Si, sur la guerre en Ukraine, une relative discrétion de la nouvelle cheffe de la diplomatie belge peut se concevoir sous forme d’un alignement strict sur les positions de l’Union Européenne, ce pourrait se révéler beaucoup plus gênant sur le dossier congolais, dont il devait aussi être question lors de ce Sommet. Car, en République Démocratique du Congo, c’est la Belgique qui est censée donner le la à l’Europe. Or, dans toutes les qualités invoquées par le président du MR, Georges-Louis Bouchez, pour justifier son choix détonant, il n’a pas été question du Congo, sauf erreur…

Selon un vieux proverbe wallon, un nouveau balai balaie toujours mieux qu’un ancien. On ne risquera pas la comparaison : celle dont la biographie ne rappelle pas ses débuts de stagiaire au siège liégeois de RTL-TVI, devra faire ses preuves d’ici à la fin de la législature, pour démontrer qu’elle est à sa place à la tête d’une département qui a connu, dans le temps, des figures comme Paul-Henri Spaak, Pierre Harmel, Louis Michel, et Didier Reynders, et, à l’échelle européenne, un Jean Rey, éminent président de la Commission, avant Herman van Rompuy et Charles Michel, présidents du Conseil. Sans oublier Guy Verhofstadt: l’ancien Premier ministre libéral flamand est une des figures de proue du Parlement.

C’est ce qu’on lui souhaite et pour elle et pour le pays. Il serait dramatique que l’erreur de casting du tonitruant président du Mouvement Réformateur soit aussi désastreuse que quand il avait préféré Jacqueline Galant aux Communications, ignorant l’expertise d’un François Bellot, rappelé ensuite d’urgence pour réparer les erreurs de la bourgmestre de Jurbise…

Peut-être l’alors député-bourgmestre de Rochefort payai-il sa méconnaissance totale du néerlandais?

Sur ce plan, Hadja Lahbib, complètement inconnue au nord du pays, n’est guère plus performante. Si, lors de la conférence de presse qui a dévoilé son nom, elle a prononcé quelques mots d’introduction dans la langue de Vondel, en interview, après deux ou trois phrases hésitantes en néerlandais, elle a poursuivi en français, en avouant, au micro de la VRT, qu’elle devrait s’améliorer sur ce plan.

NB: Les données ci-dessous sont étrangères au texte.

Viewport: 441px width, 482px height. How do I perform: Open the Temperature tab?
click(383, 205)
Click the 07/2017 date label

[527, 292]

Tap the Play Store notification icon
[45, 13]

Et l’interview qu’elle a donnée à la même chaîne publique flamande, après le conseil des ministres européens, elle l’a prononcée… en français.

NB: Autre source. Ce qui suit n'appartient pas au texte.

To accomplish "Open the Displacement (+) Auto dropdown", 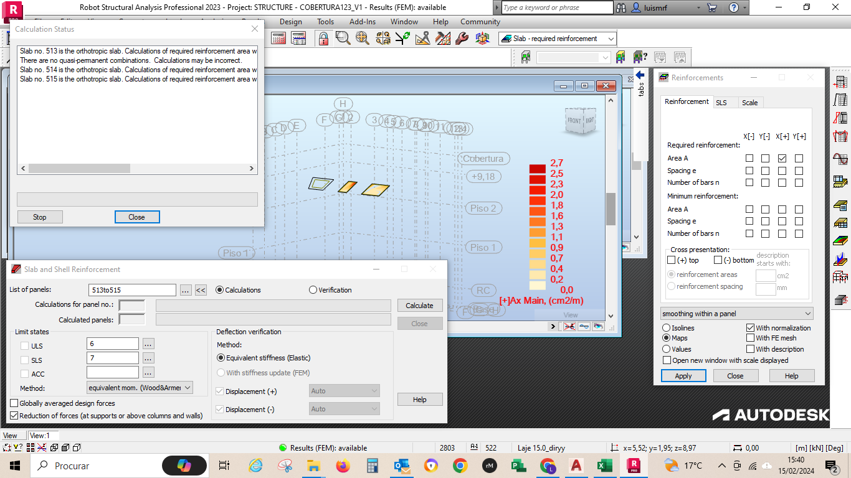I will 375,391.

Bien sûr, son mentor, Georges-Louis Bouchez, est moins performant qu’elle en la matière, mais quand on est à la tête de la diplomatie belge, c’est là une lacune impardonnable. Les récents prédécesseurs libéraux de Hadja Lahbib parlaient parfaitement le néerlandais (Didier Reynders) ou en avaient une connaissance approfondie (Louis Michel). Philippe Goffin et Sophie Wilmès, eux, tiraient plus ou moins bien leur plan…

L’autre aspect de cet enrôlement-surprise au MR, c’est évidemment pour les libéraux d’aligner une figure de proue issue de l’immigration à Bruxelles, lors des prochaines élections législatives fédérales.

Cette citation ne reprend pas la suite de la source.